Nathaniel Hone, The Pictorial Conjuror, displaying the Whole Art of Optical Deception |
1) O mesmo Horace Walpole que em 1764 publica O castelo de Otranto será responsável, alguns anos antes, por uma defesa de Sir Joshua Reynolds, pintor e teórico da arte que pregava a imitatio dos Antigos. Trata-se do Walpole de Anecdotes of Painting in England (que são baseadas nas notas de um amigo seu mais velho, George Vertue). Em 1775, o pintor Nathaniel Hone apresenta "O mago pictórico revelando toda a arte da impostura ótica", um ataque direto ao seu grande rival, que era justamente Reynolds. No ano anterior, numa badalada conferência na Academia, Reynolds reforçou a importância de imitar não só a natureza, mas também a obra dos Grandes Mestres. Hone, em seu quadro, mostra Reynolds numa confusão de trajes anacrônicos e reproduções que flutuam pelo ar.
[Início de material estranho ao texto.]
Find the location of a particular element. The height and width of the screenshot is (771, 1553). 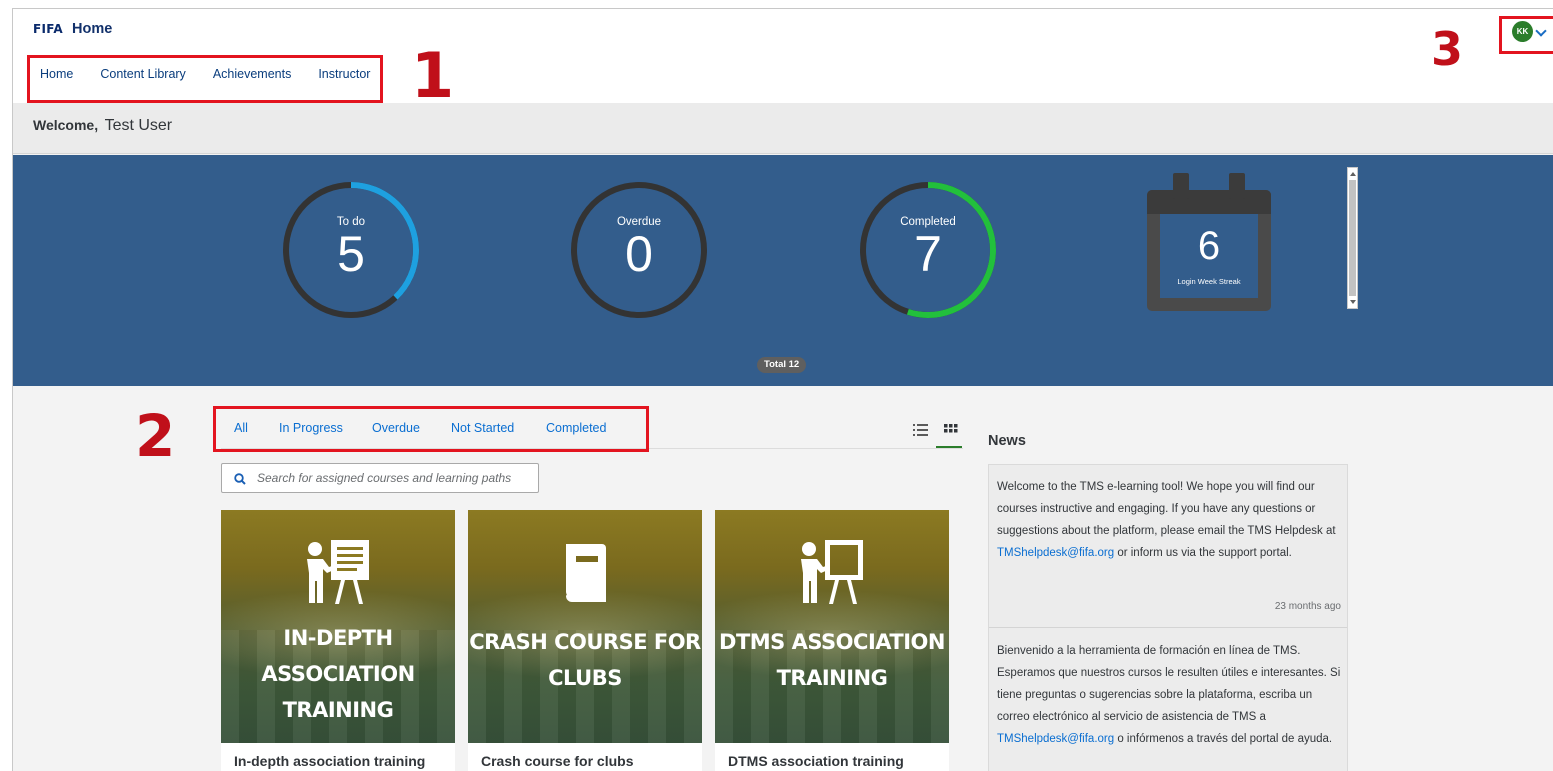

book-icon is located at coordinates (586, 573).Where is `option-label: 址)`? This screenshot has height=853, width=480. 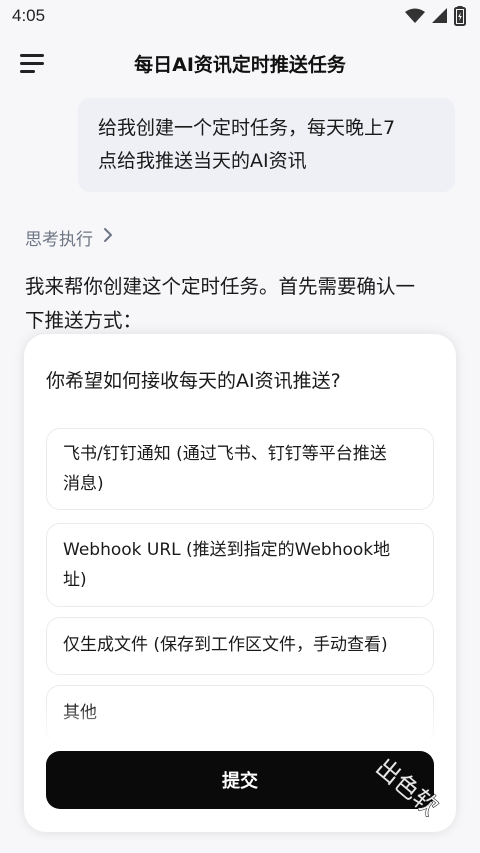
option-label: 址) is located at coordinates (75, 580).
2) Num texto sobre Reynolds de 1942, E. H. Gombrich faz referência a esse contexto turbulento e cita a defesa de Walpole, que escreveu: "uma citação com um novo emprego do sentido sempre foi admitida como um exemplo de talento e gosto" (Gombrich, Norma e forma, tradução de Jefferson Luiz Camargo, Martins Fontes, 1990, p. 202, nota 12). E o ponto de Gombrich está justamente nessa articulação entre "criação espontânea" e "manobras de resgate", que para ele, para o ponto de vista do historiador, funciona como uma espécie de dialética, mas que para os artistas em questão - Walpole, Reynolds, Nathaniel Hone - parece apontar para uma solução entre opostos fixos (aquele que imita não cria e vice-versa).
3) Sem o saber, Walpole marcava o ponto de partida de uma série de obras que levariam ao Retrato de Dorian Gray, de Oscar Wilde, passando também pelo Melmoth de Balzac. E é importante observar que a linha de parentesco reivindicada por Oscar Wilde não é a tradicional "PAI - FILHO", e sim aquela alternativa, apresentada muitas décadas depois por Chklóvski, do "TIO - SOBRINHO". Sim, porque foi o Melmoth do tio-avô Charles Maturin a inspiração de Wilde (e também de Balzac - mas a teoria do legado "tio-sobrinho" é de origem incerta: Ricardo Piglia, por exemplo, afirma que o criador foi Tinianov). E a postura de Walpole, ao valorizar os procedimentos de imitatio de Sir Joshua Reynolds, lança luzes anacrônicas à série de ficções (Hawthorne, Gógol, Poe, Wilde, Auster) que seu Castelo de Otranto vai irrigar.